A faulty switch will stop your dishwasher from starting plus operating. You should check the switch with a multimeter. The switch will usually be found behind the front door panel or control panel.
Double check you have disconnected power to the dishwasher prior to taking off the door panel and checking for continuity to prevent yourself from getting an electric shock.
If the latches or switches are faulty you will need to replace them.
If the door latch as well as door latch switch, are working as they should the next thing to test is the timer or electronic control.
This is the part of the machine that sends power to all the different parts the machine requires to run such as the motor, as well as the water inlet valve.
If your dishwasher is controlled electronically rather than mechanically then it may have to be checked while connected, this can be dangerous and should only be done by someone who is professionally trained.
The selector switch is the component that chooses the program and will vary depending on the make or model of your machine. A broken selector switch or one that has got stuck might result in the machine not to turn on.
You can usually see if the buttons are going down all the way, or you may have to disconnect the machine and have a look at the control panel to check the connections for continuity with the help of a multimeter.
The motor relay is another component that may cause your dishwasher not to start, thus this might be the issue if you have checked the control panel and know that there is power running to the main pump.
To test if this is the case you need to locate the motor as well as find the relay that should be located next to the motor.

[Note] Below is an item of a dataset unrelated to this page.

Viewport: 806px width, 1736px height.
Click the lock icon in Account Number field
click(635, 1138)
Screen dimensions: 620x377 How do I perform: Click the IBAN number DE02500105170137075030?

This can then be taken out as well as tested with a multimeter, if faulty you may have to replace it.
Once you have tested the above issues yet still haven’t found the issue the next component to investigate is the thermal fuse. Note: Not all machines have a thermal fuse.
If the fuse is blown you will need to replace it in order for the control board to get power.
The final component you should be able to check that may prevent your dishwasher from running is the drive motor. This is the component that moves the water around to wash your dishes.
If you have tested the other electrical components yet still aren’t getting anywhere this could be the issue especially if your machine has previously been making a loud humming noise.
You can usually access the motor by removing the panel at the bottom of the machine. Test it using a multimeter then replace if not working.
Not everyone has a multimeter, or would know how to use one even if they do, in which case you will be better off calling a repair person sooner rather than later.
If you are happy to perform the above troubleshooting then you could well be able to sort out the problem without assistance. But if you are not sure it’s always better to contact an engineer.
Don’t forget to check your insurance as well as your home cover as appliance repairs could be included and so the costs might be less than you were expecting.